Let's not kid ourselves... sitting for two days listening to speaker after speaker deliver 45 minute pitches for their company or their next job is hardly leading edge teaching is it? Conferences are useful and you can pick up a lot of ideas but most people would position them at the basic end of the personal development scale if you had to make an educational claim.
And remember kids it's not a 'Qualiftion' (as one conference company says it - OK I know bad spelling is one particular glasshouse I shouldn't start throwing stones in) just because they give you a certificate. If that were true I'd start mentioning my recent Dog Training accreditation on my business card alongside the award I got for hitting a punch bag really hard on Blackpool Pleasure Beach back in 1987.
Universities or professional bodies give out qualifications after you've done some sort of test and when their standards have been verified. Conference organisers don't do that because it would mean failing some of their paying punters and actually doing something to assure the quality of the product.
And sticking a little logo on the brochure of some official sounding body doesn't count either. If it did I'd start up the 'Lard for Heath Certification Body' or 'Snakebite sensible drinking accreditation council' to prove that Britain is making strides forward in reforming national habits.
5) Forgetting to mention that some of their speakers have paid for the privilege of pitching at you ..

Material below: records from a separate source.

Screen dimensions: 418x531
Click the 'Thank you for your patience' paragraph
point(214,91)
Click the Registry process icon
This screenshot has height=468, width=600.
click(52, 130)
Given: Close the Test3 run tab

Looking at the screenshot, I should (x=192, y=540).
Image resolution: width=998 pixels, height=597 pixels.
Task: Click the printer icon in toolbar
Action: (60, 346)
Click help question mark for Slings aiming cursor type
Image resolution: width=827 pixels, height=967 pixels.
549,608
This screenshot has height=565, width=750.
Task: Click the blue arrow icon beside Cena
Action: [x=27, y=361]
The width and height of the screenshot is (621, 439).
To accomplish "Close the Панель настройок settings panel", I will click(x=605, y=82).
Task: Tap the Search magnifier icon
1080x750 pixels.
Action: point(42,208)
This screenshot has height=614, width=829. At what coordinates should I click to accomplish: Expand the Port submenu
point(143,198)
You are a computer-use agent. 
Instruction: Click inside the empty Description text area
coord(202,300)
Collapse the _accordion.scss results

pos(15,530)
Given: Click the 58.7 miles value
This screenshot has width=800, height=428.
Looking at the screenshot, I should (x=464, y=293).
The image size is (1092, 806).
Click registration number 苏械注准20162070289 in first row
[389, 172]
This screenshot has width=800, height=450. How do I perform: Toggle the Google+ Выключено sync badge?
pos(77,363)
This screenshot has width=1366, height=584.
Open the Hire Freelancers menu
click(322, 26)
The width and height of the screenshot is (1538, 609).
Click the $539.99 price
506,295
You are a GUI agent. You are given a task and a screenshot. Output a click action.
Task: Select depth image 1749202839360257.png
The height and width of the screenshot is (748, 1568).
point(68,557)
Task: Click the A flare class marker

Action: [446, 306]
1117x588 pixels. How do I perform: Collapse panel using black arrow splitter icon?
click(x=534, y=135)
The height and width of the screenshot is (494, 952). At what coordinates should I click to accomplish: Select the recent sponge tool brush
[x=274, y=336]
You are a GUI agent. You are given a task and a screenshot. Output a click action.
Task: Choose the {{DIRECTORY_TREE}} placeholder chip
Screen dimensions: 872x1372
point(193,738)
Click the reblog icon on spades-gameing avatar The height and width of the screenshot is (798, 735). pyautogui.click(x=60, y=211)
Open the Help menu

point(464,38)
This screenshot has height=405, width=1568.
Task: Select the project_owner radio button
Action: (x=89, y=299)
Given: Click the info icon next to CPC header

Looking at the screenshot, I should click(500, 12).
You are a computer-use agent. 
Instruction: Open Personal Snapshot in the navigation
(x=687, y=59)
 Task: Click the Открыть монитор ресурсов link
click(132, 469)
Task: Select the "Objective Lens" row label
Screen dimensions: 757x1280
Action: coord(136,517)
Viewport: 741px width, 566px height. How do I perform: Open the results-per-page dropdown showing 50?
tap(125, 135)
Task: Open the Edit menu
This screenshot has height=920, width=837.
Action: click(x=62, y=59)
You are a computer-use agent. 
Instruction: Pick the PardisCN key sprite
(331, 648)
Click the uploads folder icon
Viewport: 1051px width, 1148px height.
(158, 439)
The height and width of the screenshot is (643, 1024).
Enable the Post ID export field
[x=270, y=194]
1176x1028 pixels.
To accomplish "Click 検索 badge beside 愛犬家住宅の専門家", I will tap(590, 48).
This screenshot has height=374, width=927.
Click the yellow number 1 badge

Yep, it's a real shocker but organisers make money from delegate subscriptions and from 'sponsors' who will often negotiate a speaking slot as part of the deal. I'm not saying that these paying speakers don't have anything interesting to say but shouldn't we know that they've paid?
I was looking at the programme of one two day conference and I can only imagine that four of the presenters were there because they'd paid and also happened to be exhibitors.
6) Pretending that booking early gets you a discount...
Try this sometime. Call up a conference organiser two days before their conference and say you'd like to come but you want to pay the early bird price. I wonder what will happen?
OK we all know that good sales practice means you have to give a punter a reason for buying today. But can we be a bit more mature about it?
Look, I've probably been guilty of variations of these offences and I'm sure that a conference organiser could run up a charge sheet as long as your arm when it comes to my blog or my marketing practices. But I'd also like to be treated as a grown-up professional and have marketing targeted at me that flatters my intelligence a little. Can't they be a bit more John Lewis and a little less Poundland?